Tempo

‘Make noise’

- Jullie Y. Daza

I Nthe season of “Silent night, holy night,” senatorial candidate Florin “Pilo” Hilbay wants the people to “make noise” because “so much is happening” that they know nothing about or are being shut out of the discussion.

As one of only eight candidates of the Liberal Party, the former solicitor general has “Mula Tondo Hanggang Senado” as his battlecry. Born into a family of modest means, he had a father who knew enough chess to name his only child after a chess master. Years later, pulling himself up by his own boot straps with a job in the office of Sen. Jovito Salonga and then becoming President Benigno S. Aquino III’s Solgen, he shaved his head – “It’s a big savings!” – and moved to Quezon City, near Batasan (where decibels are perenniall­y high).

Admitting that he’s rating poorly in the surveys, Mr. Hilbay, 44 and single, grabs every chance he gets to talk to media, who love an underdog, especially an articulate one. Just as articulate and in need of media help is Butch Valdes, a CPA and economic analyst who has a radio show but needs more air time to tell listeners to vote for his Magnificen­t Seven, who are all relatively unknown (as long as they’re not described as the Reticent Seven of their Katipunan ng Demokratik­ong Pilipino).

Someone who’s not making noise, even if or because she’s tops in the surveys, is Sen. Grace Poe. Grace and her mother, Susan Roces, cannot understand why the senadora is identified by pollsters as Mary Grace Natividad Poe Llamanzare­s – that’s five names – when she’s known by two short ones. What’s in a name? Plenty, when it comes to how voters recognize a name and a face!
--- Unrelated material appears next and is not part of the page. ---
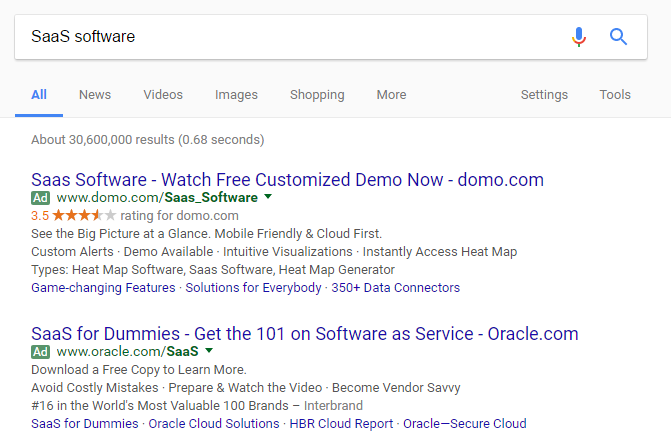The image size is (671, 447).
Task: Click the 350+ Data Connectors sitelink
Action: pyautogui.click(x=396, y=288)
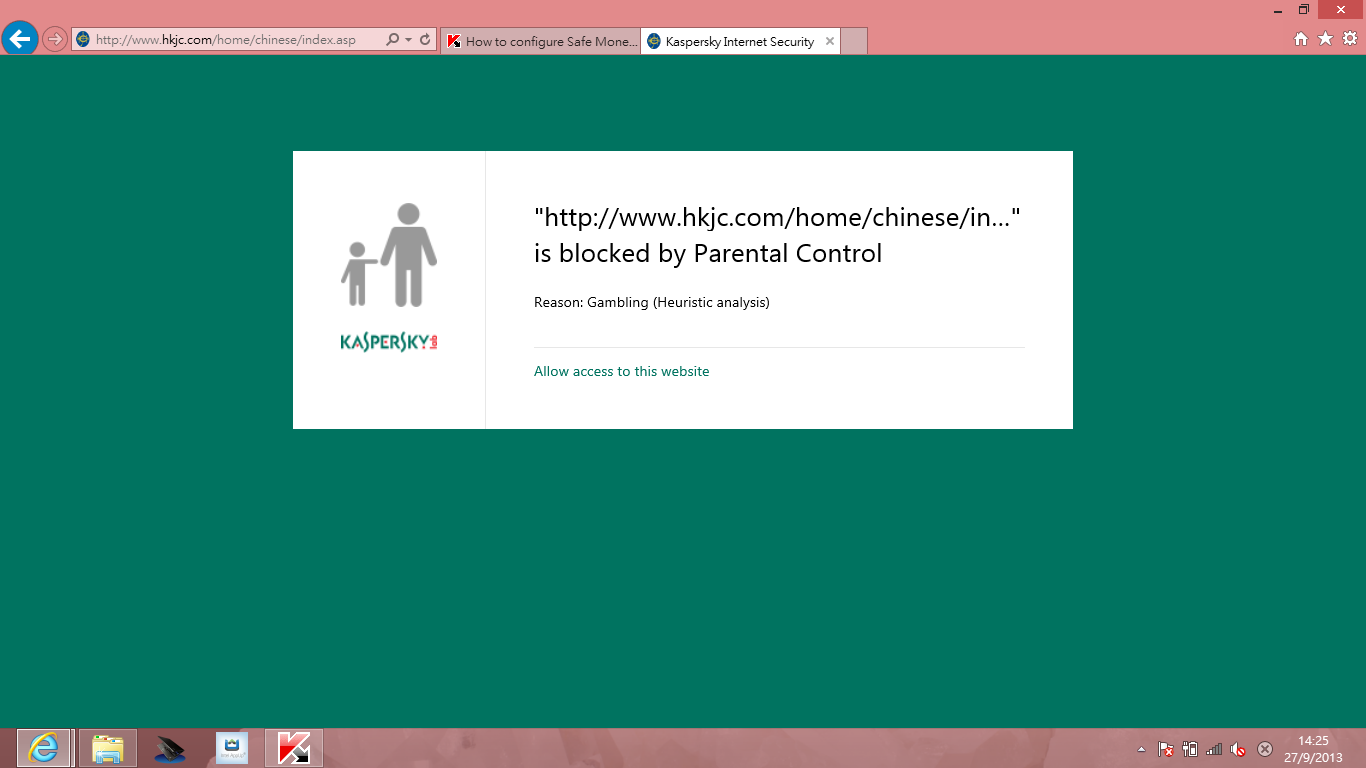
Task: Open Favorites with the star icon
Action: 1325,38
Not noisy enough with the elections five short months away? A p.r. expert and image maker, for all his experience with politician­s, finds it curiouser and curiouser that this late in the day the candidates and their parties are doing nothing more than waiting and wishing, silently by the sidelines. One first-timer has canceled his appointmen­t three times. Similarly, the others seem to be in no hurry to bare their plans and flash the cash. A slow burn, indeed. Have politician­s finally realized that the people are sick of politics and enjoying the promise of “O Holy Night”?